▸ **GIVEN REQUEST A**:
Turn a stretch of the rows further below into a Markdown table with the columns n and Line. Begin at the row line that contains "You are a computer-use agent. The", stop after the one that contains "Action: pos(197,122)", and leave out blank lines.

IN TOUCH - Kapowai Taiao


We chatted with director of contemporary dance/film production company Daniel Belton about his video/dance work Kapowai Taiao, which he produced as one of the Foundation's IN TOUCH arts commissions.

Kapowai Taiao

Can you describe the work?

Taiao (Kapowai Edition) brings together Māori, Chinese and Tibetan cultures in a new dance film. A dakini (Tibetan: khandro མཁའ་འགྲོ་མ་) is a tantric deity described as a female embodiment of enlightened energy. In the Tibetan language, dakini is rendered Khandroma, which means 'she who traverses the sky' or 'she who moves in space'. Sometimes the term is translated poetically as 'sky dancer' or 'sky walker'.  

In te reo Māori, Taiao translates as nature or environment. The dragonfly is kapowai. In this edition of the film, I have chosen to frame the work in a traditional Chinese fan form, which also is reminiscent of dragonfly wings. 

My new film features a great team of collaborators - the Good Company Arts digital and design team with special guest Xiao Ke performing a traditional Tibetan dance, as well as renowned taonga pūoro artists Dr Richard Nunns, Alistair Fraser and Ariana Tikao with her Karakia to nature. The karakia is heard in a longer edition of the mahi. 

The TAIAO dance film is a digital prayer of healing for Papatūānuku. It is a call to nature, a reminder and a protection blessing to all life, all beings, and our Mother Earth.  

As Vietnamese Budhist monk and peace activist Thich Nhat Hanh says, "You carry Mother Earth within you. She is not outside of you. Mother Earth is not just your environment. In that insight of inter-being, it is possible to have real communication with the earth, which is the highest form of prayer."

▸ **GIVEN REQUEST B**:
For the Kapowai Taiao interview above, say yes or no to whether each statement agrees with it, quoting the deciding words: (i) In te reo Māori, the dragonfly is called kapowai. (ii) The film is framed in a traditional Japanese fan form. (iii) The karakia is heard in a shorter edition of the work.

▸ **PROVIDED RECORDS**:
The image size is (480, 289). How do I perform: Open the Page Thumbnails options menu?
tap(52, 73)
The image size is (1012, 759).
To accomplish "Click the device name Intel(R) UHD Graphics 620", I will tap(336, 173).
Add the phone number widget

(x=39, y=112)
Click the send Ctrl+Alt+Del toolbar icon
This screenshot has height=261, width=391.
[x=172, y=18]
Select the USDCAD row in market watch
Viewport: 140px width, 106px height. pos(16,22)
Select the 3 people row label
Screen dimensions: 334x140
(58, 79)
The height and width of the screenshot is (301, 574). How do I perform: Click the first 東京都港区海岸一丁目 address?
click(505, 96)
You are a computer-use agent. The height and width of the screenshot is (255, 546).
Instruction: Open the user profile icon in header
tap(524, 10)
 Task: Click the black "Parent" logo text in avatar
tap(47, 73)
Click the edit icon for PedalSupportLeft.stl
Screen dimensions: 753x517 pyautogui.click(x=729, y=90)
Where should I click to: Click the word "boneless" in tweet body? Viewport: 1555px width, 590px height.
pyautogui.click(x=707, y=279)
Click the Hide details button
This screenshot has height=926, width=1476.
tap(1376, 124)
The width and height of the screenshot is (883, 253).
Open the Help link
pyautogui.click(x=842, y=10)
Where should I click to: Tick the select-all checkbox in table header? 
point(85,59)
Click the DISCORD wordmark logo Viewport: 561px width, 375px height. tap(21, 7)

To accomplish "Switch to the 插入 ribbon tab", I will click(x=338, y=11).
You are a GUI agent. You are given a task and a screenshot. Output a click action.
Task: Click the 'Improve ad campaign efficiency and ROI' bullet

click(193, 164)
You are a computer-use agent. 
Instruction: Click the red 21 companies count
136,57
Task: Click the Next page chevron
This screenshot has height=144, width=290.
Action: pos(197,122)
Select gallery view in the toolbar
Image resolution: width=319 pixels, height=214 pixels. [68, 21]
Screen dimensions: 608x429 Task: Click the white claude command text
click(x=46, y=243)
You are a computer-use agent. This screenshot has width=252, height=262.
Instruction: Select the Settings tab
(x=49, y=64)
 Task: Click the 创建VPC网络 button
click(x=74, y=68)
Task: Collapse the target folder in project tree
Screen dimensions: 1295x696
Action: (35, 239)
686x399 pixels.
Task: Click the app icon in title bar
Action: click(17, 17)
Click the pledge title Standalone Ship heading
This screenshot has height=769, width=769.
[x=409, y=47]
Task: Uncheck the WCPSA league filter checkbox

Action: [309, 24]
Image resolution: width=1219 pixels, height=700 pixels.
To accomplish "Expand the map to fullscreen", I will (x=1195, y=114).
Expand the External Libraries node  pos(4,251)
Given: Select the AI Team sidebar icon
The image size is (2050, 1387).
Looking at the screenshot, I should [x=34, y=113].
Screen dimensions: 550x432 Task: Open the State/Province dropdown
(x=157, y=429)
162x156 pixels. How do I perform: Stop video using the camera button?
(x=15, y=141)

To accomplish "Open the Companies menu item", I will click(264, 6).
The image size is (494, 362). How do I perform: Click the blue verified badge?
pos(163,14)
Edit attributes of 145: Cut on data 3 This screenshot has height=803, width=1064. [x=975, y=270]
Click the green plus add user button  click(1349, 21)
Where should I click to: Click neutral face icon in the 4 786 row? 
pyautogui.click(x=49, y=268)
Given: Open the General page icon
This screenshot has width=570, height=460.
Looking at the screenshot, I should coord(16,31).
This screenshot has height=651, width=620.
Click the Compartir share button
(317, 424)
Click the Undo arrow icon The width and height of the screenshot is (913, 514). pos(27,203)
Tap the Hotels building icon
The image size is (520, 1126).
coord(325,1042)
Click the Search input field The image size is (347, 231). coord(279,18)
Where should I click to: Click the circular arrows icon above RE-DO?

▸ **EXERCISE RESULT A**:
| n | Line |
|---|---|
| 1 | You are a computer-use agent. The height and width of the screenshot is (255, 546). |
| 2 | Instruction: Open the user profile icon in header |
| 3 | tap(524, 10) |
| 4 |  Task: Click the black "Parent" logo text in avatar |
| 5 | tap(47, 73) |
| 6 | Click the edit icon for PedalSupportLeft.stl |
| 7 | Screen dimensions: 753x517 pyautogui.click(x=729, y=90) |
| 8 | Where should I click to: Click the word "boneless" in tweet body? Viewport: 1555px width, 590px height. |
| 9 | pyautogui.click(x=707, y=279) |
| 10 | Click the Hide details button |
| 11 | This screenshot has height=926, width=1476. |
| 12 | tap(1376, 124) |
| 13 | The width and height of the screenshot is (883, 253). |
| 14 | Open the Help link |
| 15 | pyautogui.click(x=842, y=10) |
| 16 | Where should I click to: Tick the select-all checkbox in table header?  |
| 17 | point(85,59) |
| 18 | Click the DISCORD wordmark logo Viewport: 561px width, 375px height. tap(21, 7) |
| 19 | To accomplish "Switch to the 插入 ribbon tab", I will click(x=338, y=11). |
| 20 | You are a GUI agent. You are given a task and a screenshot. Output a click action. |
| 21 | Task: Click the 'Improve ad campaign efficiency and ROI' bullet |
| 22 | click(193, 164) |
| 23 | You are a computer-use agent.  |
| 24 | Instruction: Click the red 21 companies count |
| 25 | 136,57 |
| 26 | Task: Click the Next page chevron |
| 27 | This screenshot has height=144, width=290. |
| 28 | Action: pos(197,122) |

▸ **EXERCISE RESULT B**:
(i) Yes: "The dragonfly is kapowai."
(ii) No: "I have chosen to frame the work in a traditional Chinese fan form"
(iii) No: "The karakia is heard in a longer edition of the mahi."